### Work task
Each entry below must appear in the answer exactly as written.

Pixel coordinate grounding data

========================

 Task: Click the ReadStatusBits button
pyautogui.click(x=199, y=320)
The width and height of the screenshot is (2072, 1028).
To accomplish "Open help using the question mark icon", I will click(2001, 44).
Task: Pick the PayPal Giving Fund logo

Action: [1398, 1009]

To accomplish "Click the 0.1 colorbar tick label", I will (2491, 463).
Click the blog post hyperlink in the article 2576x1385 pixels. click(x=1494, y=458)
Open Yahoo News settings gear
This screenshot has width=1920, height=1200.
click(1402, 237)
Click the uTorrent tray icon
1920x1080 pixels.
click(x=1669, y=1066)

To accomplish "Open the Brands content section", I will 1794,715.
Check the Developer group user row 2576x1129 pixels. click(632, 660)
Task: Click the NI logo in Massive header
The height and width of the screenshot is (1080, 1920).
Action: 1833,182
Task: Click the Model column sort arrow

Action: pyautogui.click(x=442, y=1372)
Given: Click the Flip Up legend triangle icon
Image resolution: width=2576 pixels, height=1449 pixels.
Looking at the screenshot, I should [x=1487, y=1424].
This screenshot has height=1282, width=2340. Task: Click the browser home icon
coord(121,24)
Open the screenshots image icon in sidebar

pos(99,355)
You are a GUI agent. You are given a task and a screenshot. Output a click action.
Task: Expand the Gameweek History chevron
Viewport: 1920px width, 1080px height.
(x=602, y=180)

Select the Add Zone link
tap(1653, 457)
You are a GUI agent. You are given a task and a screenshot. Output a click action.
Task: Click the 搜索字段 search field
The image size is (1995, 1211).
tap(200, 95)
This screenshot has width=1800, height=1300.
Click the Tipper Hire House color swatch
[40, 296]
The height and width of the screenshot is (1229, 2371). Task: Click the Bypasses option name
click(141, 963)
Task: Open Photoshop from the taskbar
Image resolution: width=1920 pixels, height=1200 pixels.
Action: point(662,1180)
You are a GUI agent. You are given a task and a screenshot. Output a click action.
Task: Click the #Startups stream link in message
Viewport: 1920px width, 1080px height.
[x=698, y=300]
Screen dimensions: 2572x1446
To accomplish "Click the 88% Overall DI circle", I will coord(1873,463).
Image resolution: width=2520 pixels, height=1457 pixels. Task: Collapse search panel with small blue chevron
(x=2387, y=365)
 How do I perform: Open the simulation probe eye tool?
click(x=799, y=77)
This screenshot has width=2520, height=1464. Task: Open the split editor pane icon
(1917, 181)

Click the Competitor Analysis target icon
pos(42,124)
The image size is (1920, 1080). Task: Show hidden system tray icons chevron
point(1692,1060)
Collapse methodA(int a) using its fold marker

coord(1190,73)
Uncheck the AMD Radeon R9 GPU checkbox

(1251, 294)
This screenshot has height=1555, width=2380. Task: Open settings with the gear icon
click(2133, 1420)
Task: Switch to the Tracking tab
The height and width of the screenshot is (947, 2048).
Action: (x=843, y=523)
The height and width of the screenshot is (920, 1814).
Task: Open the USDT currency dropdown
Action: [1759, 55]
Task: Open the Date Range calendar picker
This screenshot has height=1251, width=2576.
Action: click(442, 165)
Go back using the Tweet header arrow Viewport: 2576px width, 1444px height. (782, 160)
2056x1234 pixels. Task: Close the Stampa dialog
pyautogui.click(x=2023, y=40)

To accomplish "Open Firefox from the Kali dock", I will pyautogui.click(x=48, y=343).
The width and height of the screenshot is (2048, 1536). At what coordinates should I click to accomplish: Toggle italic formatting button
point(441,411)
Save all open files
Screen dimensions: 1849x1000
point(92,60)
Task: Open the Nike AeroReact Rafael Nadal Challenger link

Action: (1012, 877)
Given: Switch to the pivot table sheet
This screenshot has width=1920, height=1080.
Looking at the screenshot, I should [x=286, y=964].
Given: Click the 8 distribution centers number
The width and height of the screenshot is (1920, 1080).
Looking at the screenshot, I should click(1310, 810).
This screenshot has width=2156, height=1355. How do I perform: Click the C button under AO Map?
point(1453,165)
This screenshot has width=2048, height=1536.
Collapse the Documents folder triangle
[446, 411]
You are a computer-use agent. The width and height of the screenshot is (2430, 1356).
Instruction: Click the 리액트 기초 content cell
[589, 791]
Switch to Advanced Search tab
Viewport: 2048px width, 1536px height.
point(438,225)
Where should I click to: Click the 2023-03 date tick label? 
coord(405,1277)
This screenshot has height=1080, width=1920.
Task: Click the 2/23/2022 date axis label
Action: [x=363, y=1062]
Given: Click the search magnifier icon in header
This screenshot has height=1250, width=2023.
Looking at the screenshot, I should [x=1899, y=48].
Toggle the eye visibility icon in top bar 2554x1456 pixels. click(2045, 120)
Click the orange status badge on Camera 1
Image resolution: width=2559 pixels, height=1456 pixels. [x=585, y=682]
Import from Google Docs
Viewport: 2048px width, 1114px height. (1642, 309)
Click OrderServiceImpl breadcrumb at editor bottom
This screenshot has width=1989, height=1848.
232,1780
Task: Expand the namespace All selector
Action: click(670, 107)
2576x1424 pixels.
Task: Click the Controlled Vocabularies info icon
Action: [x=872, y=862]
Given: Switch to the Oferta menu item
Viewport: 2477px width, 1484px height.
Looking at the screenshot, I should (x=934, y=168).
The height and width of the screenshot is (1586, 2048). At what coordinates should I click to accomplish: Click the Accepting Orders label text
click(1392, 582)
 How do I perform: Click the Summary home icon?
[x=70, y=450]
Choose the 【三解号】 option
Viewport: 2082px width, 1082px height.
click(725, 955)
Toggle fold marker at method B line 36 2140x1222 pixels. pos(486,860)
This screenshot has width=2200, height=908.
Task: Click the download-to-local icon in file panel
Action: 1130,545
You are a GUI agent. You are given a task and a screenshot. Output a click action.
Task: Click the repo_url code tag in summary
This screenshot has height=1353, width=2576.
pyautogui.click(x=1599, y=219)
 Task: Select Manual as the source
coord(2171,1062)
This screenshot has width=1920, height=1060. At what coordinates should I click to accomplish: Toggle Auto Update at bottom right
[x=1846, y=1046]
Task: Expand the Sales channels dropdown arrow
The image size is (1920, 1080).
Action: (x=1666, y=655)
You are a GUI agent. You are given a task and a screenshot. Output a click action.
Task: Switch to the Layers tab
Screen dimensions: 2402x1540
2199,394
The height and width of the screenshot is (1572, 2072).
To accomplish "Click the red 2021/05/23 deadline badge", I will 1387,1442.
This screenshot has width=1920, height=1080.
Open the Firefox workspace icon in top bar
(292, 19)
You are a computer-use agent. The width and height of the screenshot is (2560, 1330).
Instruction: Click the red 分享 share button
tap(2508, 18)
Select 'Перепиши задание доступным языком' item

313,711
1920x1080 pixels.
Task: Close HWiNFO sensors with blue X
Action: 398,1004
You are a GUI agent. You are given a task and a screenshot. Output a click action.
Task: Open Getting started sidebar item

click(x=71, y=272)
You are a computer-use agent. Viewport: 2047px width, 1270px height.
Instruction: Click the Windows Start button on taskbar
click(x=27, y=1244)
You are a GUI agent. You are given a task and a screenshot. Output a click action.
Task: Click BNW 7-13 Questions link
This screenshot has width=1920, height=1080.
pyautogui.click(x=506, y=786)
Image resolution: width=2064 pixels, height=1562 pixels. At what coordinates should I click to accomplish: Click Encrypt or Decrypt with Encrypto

========================

### Result of the exercise
 Task: Click the ReadStatusBits button
pyautogui.click(x=199, y=320)
The width and height of the screenshot is (2072, 1028).
To accomplish "Open help using the question mark icon", I will click(2001, 44).
Task: Pick the PayPal Giving Fund logo

Action: [1398, 1009]

To accomplish "Click the 0.1 colorbar tick label", I will (2491, 463).
Click the blog post hyperlink in the article 2576x1385 pixels. click(x=1494, y=458)
Open Yahoo News settings gear
This screenshot has width=1920, height=1200.
click(1402, 237)
Click the uTorrent tray icon
1920x1080 pixels.
click(x=1669, y=1066)

To accomplish "Open the Brands content section", I will 1794,715.
Check the Developer group user row 2576x1129 pixels. click(632, 660)
Task: Click the NI logo in Massive header
The height and width of the screenshot is (1080, 1920).
Action: 1833,182
Task: Click the Model column sort arrow

Action: pyautogui.click(x=442, y=1372)
Given: Click the Flip Up legend triangle icon
Image resolution: width=2576 pixels, height=1449 pixels.
Looking at the screenshot, I should [x=1487, y=1424].
This screenshot has height=1282, width=2340. Task: Click the browser home icon
coord(121,24)
Open the screenshots image icon in sidebar

pos(99,355)
You are a GUI agent. You are given a task and a screenshot. Output a click action.
Task: Expand the Gameweek History chevron
Viewport: 1920px width, 1080px height.
(x=602, y=180)

Select the Add Zone link
tap(1653, 457)
You are a GUI agent. You are given a task and a screenshot. Output a click action.
Task: Click the 搜索字段 search field
The image size is (1995, 1211).
tap(200, 95)
This screenshot has width=1800, height=1300.
Click the Tipper Hire House color swatch
[40, 296]
The height and width of the screenshot is (1229, 2371). Task: Click the Bypasses option name
click(141, 963)
Task: Open Photoshop from the taskbar
Image resolution: width=1920 pixels, height=1200 pixels.
Action: point(662,1180)
You are a GUI agent. You are given a task and a screenshot. Output a click action.
Task: Click the #Startups stream link in message
Viewport: 1920px width, 1080px height.
[x=698, y=300]
Screen dimensions: 2572x1446
To accomplish "Click the 88% Overall DI circle", I will coord(1873,463).
Image resolution: width=2520 pixels, height=1457 pixels. Task: Collapse search panel with small blue chevron
(x=2387, y=365)
 How do I perform: Open the simulation probe eye tool?
click(x=799, y=77)
This screenshot has width=2520, height=1464. Task: Open the split editor pane icon
(1917, 181)

Click the Competitor Analysis target icon
pos(42,124)
The image size is (1920, 1080). Task: Show hidden system tray icons chevron
point(1692,1060)
Collapse methodA(int a) using its fold marker

coord(1190,73)
Uncheck the AMD Radeon R9 GPU checkbox

(1251, 294)
This screenshot has height=1555, width=2380. Task: Open settings with the gear icon
click(2133, 1420)
Task: Switch to the Tracking tab
The height and width of the screenshot is (947, 2048).
Action: (x=843, y=523)
The height and width of the screenshot is (920, 1814).
Task: Open the USDT currency dropdown
Action: [1759, 55]
Task: Open the Date Range calendar picker
This screenshot has height=1251, width=2576.
Action: click(442, 165)
Go back using the Tweet header arrow Viewport: 2576px width, 1444px height. (782, 160)
2056x1234 pixels. Task: Close the Stampa dialog
pyautogui.click(x=2023, y=40)

To accomplish "Open Firefox from the Kali dock", I will pyautogui.click(x=48, y=343).
The width and height of the screenshot is (2048, 1536). At what coordinates should I click to accomplish: Toggle italic formatting button
point(441,411)
Save all open files
Screen dimensions: 1849x1000
point(92,60)
Task: Open the Nike AeroReact Rafael Nadal Challenger link

Action: (1012, 877)
Given: Switch to the pivot table sheet
This screenshot has width=1920, height=1080.
Looking at the screenshot, I should [x=286, y=964].
Given: Click the 8 distribution centers number
The width and height of the screenshot is (1920, 1080).
Looking at the screenshot, I should click(1310, 810).
This screenshot has width=2156, height=1355. How do I perform: Click the C button under AO Map?
point(1453,165)
This screenshot has width=2048, height=1536.
Collapse the Documents folder triangle
[446, 411]
You are a computer-use agent. The width and height of the screenshot is (2430, 1356).
Instruction: Click the 리액트 기초 content cell
[589, 791]
Switch to Advanced Search tab
Viewport: 2048px width, 1536px height.
point(438,225)
Where should I click to: Click the 2023-03 date tick label? 
coord(405,1277)
This screenshot has height=1080, width=1920.
Task: Click the 2/23/2022 date axis label
Action: [x=363, y=1062]
Given: Click the search magnifier icon in header
This screenshot has height=1250, width=2023.
Looking at the screenshot, I should [x=1899, y=48].
Toggle the eye visibility icon in top bar 2554x1456 pixels. click(2045, 120)
Click the orange status badge on Camera 1
Image resolution: width=2559 pixels, height=1456 pixels. [x=585, y=682]
Import from Google Docs
Viewport: 2048px width, 1114px height. (1642, 309)
Click OrderServiceImpl breadcrumb at editor bottom
This screenshot has width=1989, height=1848.
232,1780
Task: Expand the namespace All selector
Action: click(670, 107)
2576x1424 pixels.
Task: Click the Controlled Vocabularies info icon
Action: [x=872, y=862]
Given: Switch to the Oferta menu item
Viewport: 2477px width, 1484px height.
Looking at the screenshot, I should (x=934, y=168).
The height and width of the screenshot is (1586, 2048). At what coordinates should I click to accomplish: Click the Accepting Orders label text
click(1392, 582)
 How do I perform: Click the Summary home icon?
[x=70, y=450]
Choose the 【三解号】 option
Viewport: 2082px width, 1082px height.
click(725, 955)
Toggle fold marker at method B line 36 2140x1222 pixels. pos(486,860)
This screenshot has width=2200, height=908.
Task: Click the download-to-local icon in file panel
Action: 1130,545
You are a GUI agent. You are given a task and a screenshot. Output a click action.
Task: Click the repo_url code tag in summary
This screenshot has height=1353, width=2576.
pyautogui.click(x=1599, y=219)
 Task: Select Manual as the source
coord(2171,1062)
This screenshot has width=1920, height=1060. At what coordinates should I click to accomplish: Toggle Auto Update at bottom right
[x=1846, y=1046]
Task: Expand the Sales channels dropdown arrow
The image size is (1920, 1080).
Action: (x=1666, y=655)
You are a GUI agent. You are given a task and a screenshot. Output a click action.
Task: Switch to the Layers tab
Screen dimensions: 2402x1540
2199,394
The height and width of the screenshot is (1572, 2072).
To accomplish "Click the red 2021/05/23 deadline badge", I will 1387,1442.
This screenshot has width=1920, height=1080.
Open the Firefox workspace icon in top bar
(292, 19)
You are a computer-use agent. The width and height of the screenshot is (2560, 1330).
Instruction: Click the red 分享 share button
tap(2508, 18)
Select 'Перепиши задание доступным языком' item

313,711
1920x1080 pixels.
Task: Close HWiNFO sensors with blue X
Action: 398,1004
You are a GUI agent. You are given a task and a screenshot. Output a click action.
Task: Open Getting started sidebar item

click(x=71, y=272)
You are a computer-use agent. Viewport: 2047px width, 1270px height.
Instruction: Click the Windows Start button on taskbar
click(x=27, y=1244)
You are a GUI agent. You are given a task and a screenshot. Output a click action.
Task: Click BNW 7-13 Questions link
This screenshot has width=1920, height=1080.
pyautogui.click(x=506, y=786)
Image resolution: width=2064 pixels, height=1562 pixels. At what coordinates should I click to accomplish: Click Encrypt or Decrypt with Encrypto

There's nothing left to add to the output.